Over the years, the Exotica Black Ball evolved into the cheerier White Party, which was inspired in part by circuit parties in Miami. This year’s was the 12th.
Karlos is happy at the changes in his city, his country and the normalization of the LGBQT community.
Although, he muses, “Gaydom has become mainstream — gentrified, in a way — made more generic.”
There was a frisson of the truly subversive, back then. It was more dangerous, more stigmatized, and he doesn’t wish that on anybody. But the ferocity, the codes of conduct, the living art form of the classically trained queen, fragile and tough as a steel ballerina, exemplified an entire culture.

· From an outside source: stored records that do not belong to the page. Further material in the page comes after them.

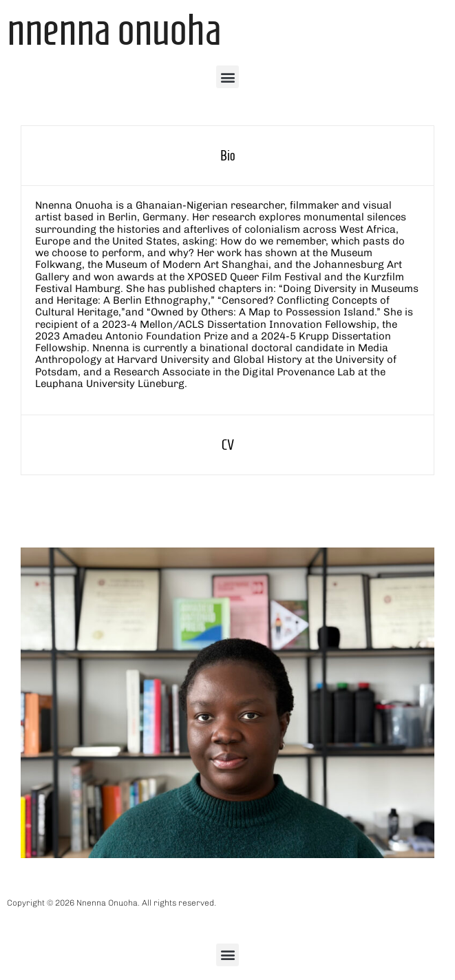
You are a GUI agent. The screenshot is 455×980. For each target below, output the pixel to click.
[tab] (227, 155)
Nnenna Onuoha (114, 29)
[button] (227, 76)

The narrative was different, the stakes were higher, the outsider-dom had its own valor.
“We weren’t gay by proclamation. We were gay by design,” he says.
Who is your style idol? I ask. Who else embodies this same fierce glamour?
He hesitates not one instant. “Siegfried and Roy.” He is not kidding, although, when I laugh he says, “Listen, I think all of San Antonio knows I’m not a T-shirt and jeans kind of guy.”
But Karlos is eager to impart some loving life coaching, words of light to every and anybody struggling with being a person. Some Karlos axioms: Don’t be afraid of yourself. Be proud of who you are. Don’t butch up for some guy. Don’t allow yourself to be shamed. You can’t beat age, but you can fight it. It’s clever to be more tailored in your attire as you age, perhaps. Don’t collect people; gather them. Your life is acquiring ever more beautiful and fascinating layers, like Rome. Embrace it. Dance. Don’t stop at “accepted.” Go for piss-elegant.